A sujeira é um tema constante, junto com a pobreza,
a fome e o racismo: sem dinheiro nem para comprar sabão, Carolina expõe o preconceito existente dentro da favela – um dos moradores chama-a de “preta imunda e vagabunda” – desfazendo, entre muitos outros exemplos, o estereótipo do favelado unido e fraterno. Para Carolina Maria de Jesus não existia solidariedade na favela.
Ela mesma sentia-se superior por guardar entre seus
pertences livros como: Os Miseráveis de Victor Hugo; Éramos Seis, de Leandro Dupré e; Primaveras de Casimiro de Abreu. Ela acreditava vingar-se de seus vizinhos: porque era preta, favelada e miserável, mas escritora.

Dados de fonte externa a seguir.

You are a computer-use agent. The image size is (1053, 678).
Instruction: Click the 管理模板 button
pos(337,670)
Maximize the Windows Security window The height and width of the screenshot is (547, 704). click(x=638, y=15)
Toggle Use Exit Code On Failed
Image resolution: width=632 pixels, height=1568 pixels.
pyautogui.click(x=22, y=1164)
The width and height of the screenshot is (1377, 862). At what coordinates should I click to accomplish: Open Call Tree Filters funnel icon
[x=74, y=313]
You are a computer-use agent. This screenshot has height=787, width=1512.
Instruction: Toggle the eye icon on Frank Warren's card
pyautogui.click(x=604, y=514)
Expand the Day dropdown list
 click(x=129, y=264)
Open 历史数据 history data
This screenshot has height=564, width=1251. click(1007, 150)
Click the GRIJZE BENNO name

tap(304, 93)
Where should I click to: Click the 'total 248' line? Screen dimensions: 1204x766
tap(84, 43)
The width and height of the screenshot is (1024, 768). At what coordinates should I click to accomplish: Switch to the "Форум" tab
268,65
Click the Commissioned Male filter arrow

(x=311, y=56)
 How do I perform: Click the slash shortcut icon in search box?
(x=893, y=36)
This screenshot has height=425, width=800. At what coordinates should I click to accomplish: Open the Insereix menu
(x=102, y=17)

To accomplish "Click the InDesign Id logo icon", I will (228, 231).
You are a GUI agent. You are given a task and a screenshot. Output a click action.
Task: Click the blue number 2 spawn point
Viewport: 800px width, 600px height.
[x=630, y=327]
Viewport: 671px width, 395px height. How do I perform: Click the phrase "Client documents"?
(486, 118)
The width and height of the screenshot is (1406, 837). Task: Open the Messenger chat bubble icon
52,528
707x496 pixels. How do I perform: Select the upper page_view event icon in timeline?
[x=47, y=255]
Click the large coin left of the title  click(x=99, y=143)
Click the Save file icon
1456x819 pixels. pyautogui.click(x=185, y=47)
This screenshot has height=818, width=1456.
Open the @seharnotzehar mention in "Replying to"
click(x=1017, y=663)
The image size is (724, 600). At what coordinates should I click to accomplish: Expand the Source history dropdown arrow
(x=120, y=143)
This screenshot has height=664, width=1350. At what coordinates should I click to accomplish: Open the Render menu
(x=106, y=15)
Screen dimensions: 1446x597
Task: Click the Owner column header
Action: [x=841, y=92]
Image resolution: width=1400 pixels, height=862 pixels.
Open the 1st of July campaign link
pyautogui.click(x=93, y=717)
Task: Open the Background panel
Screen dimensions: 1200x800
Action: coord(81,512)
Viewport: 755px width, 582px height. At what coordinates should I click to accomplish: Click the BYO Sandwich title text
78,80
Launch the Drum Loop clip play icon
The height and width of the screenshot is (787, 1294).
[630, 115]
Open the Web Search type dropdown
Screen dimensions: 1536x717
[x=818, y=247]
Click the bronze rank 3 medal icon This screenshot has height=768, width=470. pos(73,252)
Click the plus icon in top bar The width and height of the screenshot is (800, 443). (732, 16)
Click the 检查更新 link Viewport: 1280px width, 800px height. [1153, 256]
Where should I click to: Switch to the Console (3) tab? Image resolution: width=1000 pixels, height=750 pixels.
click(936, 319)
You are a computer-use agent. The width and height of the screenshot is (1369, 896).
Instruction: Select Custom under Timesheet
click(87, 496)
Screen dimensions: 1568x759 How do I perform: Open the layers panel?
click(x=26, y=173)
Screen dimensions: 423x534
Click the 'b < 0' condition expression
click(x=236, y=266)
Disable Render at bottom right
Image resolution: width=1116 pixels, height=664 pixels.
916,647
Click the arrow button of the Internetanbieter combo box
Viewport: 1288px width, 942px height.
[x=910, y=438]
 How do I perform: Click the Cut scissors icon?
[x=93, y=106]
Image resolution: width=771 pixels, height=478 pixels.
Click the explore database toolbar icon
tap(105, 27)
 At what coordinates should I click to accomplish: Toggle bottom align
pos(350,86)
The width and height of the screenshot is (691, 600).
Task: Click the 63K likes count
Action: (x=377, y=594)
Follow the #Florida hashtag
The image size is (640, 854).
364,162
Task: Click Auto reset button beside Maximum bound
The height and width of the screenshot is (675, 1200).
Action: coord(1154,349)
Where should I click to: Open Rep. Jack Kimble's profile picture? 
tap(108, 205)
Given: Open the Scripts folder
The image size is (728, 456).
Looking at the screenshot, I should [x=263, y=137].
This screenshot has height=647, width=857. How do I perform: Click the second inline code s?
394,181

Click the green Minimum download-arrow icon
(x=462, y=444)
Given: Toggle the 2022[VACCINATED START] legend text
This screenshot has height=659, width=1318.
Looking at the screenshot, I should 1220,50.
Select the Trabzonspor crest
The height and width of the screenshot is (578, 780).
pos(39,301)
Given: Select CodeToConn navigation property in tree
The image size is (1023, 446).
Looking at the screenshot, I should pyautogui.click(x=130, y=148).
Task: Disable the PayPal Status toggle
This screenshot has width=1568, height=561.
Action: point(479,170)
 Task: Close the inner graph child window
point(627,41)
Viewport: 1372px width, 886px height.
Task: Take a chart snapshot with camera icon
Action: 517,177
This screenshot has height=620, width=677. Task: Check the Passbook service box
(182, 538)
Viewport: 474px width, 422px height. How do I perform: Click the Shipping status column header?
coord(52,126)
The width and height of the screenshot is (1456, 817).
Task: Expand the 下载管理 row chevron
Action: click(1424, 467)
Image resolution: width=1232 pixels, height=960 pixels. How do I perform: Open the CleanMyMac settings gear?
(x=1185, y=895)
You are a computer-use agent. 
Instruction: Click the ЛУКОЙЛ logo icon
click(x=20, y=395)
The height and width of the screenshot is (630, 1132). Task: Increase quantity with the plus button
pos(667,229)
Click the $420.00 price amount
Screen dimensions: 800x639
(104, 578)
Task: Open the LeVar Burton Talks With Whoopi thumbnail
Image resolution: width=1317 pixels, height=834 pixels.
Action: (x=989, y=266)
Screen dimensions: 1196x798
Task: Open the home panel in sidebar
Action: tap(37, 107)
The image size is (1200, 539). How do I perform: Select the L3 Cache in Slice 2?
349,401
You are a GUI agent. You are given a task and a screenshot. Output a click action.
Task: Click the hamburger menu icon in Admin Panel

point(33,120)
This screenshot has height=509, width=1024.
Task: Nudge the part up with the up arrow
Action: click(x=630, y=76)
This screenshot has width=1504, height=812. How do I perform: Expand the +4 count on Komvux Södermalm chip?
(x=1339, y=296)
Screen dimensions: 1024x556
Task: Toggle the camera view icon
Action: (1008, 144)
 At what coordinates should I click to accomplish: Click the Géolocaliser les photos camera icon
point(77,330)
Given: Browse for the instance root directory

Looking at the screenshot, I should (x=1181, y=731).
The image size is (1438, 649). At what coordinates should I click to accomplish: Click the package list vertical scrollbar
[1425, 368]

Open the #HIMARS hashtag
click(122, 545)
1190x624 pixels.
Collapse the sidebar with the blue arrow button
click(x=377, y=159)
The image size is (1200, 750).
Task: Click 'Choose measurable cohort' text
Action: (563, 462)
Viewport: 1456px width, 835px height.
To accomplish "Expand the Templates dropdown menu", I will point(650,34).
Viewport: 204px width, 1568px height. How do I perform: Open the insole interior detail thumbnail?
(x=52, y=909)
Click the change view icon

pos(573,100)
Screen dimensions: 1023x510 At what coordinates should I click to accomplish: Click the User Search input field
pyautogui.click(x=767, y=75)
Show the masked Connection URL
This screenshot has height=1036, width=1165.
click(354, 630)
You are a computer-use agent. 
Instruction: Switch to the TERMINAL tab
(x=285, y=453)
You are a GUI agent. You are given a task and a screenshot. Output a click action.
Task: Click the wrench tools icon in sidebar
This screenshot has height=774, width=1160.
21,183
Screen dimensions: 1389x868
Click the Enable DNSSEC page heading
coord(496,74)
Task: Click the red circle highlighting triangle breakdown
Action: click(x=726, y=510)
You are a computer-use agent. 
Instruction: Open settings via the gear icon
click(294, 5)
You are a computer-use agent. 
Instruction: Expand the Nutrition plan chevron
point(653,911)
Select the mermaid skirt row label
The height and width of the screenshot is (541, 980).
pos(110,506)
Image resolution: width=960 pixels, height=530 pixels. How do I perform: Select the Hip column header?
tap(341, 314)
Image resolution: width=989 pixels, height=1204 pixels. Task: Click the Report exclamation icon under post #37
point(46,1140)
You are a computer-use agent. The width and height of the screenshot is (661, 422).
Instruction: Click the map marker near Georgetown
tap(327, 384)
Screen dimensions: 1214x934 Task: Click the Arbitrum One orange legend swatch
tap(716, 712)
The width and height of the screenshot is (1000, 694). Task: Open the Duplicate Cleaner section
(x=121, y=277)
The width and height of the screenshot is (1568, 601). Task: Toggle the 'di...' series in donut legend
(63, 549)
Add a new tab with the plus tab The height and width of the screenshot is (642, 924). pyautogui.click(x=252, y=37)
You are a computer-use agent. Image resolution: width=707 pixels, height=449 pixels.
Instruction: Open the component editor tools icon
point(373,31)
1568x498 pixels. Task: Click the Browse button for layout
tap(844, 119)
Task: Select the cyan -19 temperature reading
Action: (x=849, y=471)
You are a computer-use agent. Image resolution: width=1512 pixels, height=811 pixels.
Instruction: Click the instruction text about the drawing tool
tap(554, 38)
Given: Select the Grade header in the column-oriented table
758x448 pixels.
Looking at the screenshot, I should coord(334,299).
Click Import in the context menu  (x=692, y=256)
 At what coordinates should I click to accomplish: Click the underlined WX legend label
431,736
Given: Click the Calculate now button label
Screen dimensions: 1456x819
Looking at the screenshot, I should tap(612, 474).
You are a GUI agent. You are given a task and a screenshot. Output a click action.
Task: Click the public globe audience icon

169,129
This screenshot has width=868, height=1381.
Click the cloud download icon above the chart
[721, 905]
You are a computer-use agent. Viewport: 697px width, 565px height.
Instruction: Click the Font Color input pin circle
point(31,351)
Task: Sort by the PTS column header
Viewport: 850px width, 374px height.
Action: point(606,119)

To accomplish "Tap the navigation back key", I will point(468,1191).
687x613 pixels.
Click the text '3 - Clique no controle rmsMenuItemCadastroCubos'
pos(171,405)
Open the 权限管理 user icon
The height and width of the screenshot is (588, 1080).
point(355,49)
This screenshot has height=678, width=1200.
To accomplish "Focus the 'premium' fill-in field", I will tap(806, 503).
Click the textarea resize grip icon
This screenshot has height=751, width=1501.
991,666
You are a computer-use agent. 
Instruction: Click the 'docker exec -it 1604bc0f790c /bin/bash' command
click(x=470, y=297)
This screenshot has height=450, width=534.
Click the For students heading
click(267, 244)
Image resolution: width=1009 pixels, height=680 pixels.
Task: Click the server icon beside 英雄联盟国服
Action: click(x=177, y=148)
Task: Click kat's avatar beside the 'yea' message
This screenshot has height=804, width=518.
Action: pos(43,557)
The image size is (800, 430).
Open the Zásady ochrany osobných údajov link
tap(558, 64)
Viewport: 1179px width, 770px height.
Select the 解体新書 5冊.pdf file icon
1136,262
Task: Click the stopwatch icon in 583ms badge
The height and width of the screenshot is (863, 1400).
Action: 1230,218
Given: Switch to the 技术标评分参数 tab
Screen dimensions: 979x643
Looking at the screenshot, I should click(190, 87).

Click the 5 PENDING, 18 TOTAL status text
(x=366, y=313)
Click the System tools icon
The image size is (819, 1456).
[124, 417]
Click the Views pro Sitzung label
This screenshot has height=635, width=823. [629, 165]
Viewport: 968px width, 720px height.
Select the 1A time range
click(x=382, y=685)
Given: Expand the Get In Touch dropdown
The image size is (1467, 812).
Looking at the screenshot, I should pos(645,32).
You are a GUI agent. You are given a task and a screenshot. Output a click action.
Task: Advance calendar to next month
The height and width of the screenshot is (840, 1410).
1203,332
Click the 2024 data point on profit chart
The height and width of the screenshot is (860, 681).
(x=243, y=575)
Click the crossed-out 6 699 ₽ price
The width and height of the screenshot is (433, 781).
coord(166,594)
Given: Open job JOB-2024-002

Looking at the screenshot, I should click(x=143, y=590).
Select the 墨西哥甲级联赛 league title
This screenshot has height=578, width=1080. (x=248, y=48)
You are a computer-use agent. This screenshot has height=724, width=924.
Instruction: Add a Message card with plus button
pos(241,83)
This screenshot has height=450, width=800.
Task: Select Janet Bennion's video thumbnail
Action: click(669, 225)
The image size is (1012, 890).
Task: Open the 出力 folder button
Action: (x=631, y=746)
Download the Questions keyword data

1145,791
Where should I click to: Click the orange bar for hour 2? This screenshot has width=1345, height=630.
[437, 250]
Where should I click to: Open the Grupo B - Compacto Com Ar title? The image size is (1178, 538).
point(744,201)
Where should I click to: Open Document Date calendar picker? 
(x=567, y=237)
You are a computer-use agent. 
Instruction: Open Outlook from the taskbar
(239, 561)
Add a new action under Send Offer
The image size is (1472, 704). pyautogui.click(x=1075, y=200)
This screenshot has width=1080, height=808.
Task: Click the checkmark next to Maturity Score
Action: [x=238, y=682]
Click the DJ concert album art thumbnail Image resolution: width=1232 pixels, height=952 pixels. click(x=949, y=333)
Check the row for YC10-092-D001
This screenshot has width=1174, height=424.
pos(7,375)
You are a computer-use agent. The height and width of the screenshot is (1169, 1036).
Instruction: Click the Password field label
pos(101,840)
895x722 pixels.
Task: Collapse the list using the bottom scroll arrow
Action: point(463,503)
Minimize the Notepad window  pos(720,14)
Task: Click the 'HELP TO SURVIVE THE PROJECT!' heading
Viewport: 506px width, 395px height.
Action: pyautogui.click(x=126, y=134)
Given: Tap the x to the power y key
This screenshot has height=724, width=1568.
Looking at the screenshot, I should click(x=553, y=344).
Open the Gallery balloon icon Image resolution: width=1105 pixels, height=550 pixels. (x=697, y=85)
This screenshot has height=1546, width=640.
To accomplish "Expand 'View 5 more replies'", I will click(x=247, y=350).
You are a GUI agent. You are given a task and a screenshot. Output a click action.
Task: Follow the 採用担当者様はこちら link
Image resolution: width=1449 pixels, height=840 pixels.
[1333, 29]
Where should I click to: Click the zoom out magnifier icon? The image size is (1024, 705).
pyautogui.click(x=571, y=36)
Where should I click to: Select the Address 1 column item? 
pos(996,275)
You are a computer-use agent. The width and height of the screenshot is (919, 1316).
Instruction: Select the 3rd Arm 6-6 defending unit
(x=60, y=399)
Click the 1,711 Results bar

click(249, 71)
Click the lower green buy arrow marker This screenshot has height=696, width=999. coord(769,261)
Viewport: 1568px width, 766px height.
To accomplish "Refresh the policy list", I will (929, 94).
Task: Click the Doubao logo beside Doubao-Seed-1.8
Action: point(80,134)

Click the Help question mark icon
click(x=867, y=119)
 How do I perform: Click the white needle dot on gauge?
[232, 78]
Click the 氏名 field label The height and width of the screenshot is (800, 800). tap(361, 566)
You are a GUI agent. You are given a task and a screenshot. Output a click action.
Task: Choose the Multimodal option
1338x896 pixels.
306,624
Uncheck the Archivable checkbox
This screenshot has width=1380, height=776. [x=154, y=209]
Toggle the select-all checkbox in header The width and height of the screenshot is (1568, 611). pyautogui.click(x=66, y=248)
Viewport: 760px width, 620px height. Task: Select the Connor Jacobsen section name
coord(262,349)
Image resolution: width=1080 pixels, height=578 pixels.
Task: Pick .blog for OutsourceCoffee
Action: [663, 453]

“Eu sou negra, a fome é amarela e dói muito (...). E assim
no dia 13 de maio eu lutava contra a escravatura atual – a fome!”, diz a autora. A luta constante para conseguir dar de comer aos filhos e alimentar se repete incessantemente, dividindo espaço com os acontecimentos da favela: a prostituição, os efeitos destruidores do álcool, a constante violência de homens que espancam suas esposas e o quanto essas mesmas esposas espancadas criticavam Carolina por esta não querer se casar.
Quarto de Despejo tornou-se um Best Seller,
ultrapassando a venda de 10 mil exemplares em uma semana, tendo oito edições no ano de seu lançamento. Foi traduzido para 16 idiomas, publicado em 46 países e é um importante meio de denúncia de um Brasil extremamente desigual, uma tentativa literária de escapar a condições de vida sem o mínimo necessário para a sobrevivência, retrato lúcido de um país racista, esfomeado e sombrio, que não aparecia na grande mídia
Depois de mais de 60 anos da primeira edição de
Quarto de Despejo, parece que os males da favela do Canindé apenas aumentaram de tamanho!